- **RECORDS FOR THIS TASK**
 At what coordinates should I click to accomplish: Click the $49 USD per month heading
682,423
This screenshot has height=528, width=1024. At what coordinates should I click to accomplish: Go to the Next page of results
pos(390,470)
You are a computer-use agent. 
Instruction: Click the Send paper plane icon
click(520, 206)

...

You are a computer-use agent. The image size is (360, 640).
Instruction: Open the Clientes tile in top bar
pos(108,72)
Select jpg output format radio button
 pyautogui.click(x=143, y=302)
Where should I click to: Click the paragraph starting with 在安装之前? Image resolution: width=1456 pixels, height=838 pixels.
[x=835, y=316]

- **WHAT YOU WILL DO**
Copy out every line from the material above in which the word "computer" appears.

- **RESPONSE FOR THIS EXERCISE**
You are a computer-use agent. 
You are a computer-use agent. The image size is (360, 640).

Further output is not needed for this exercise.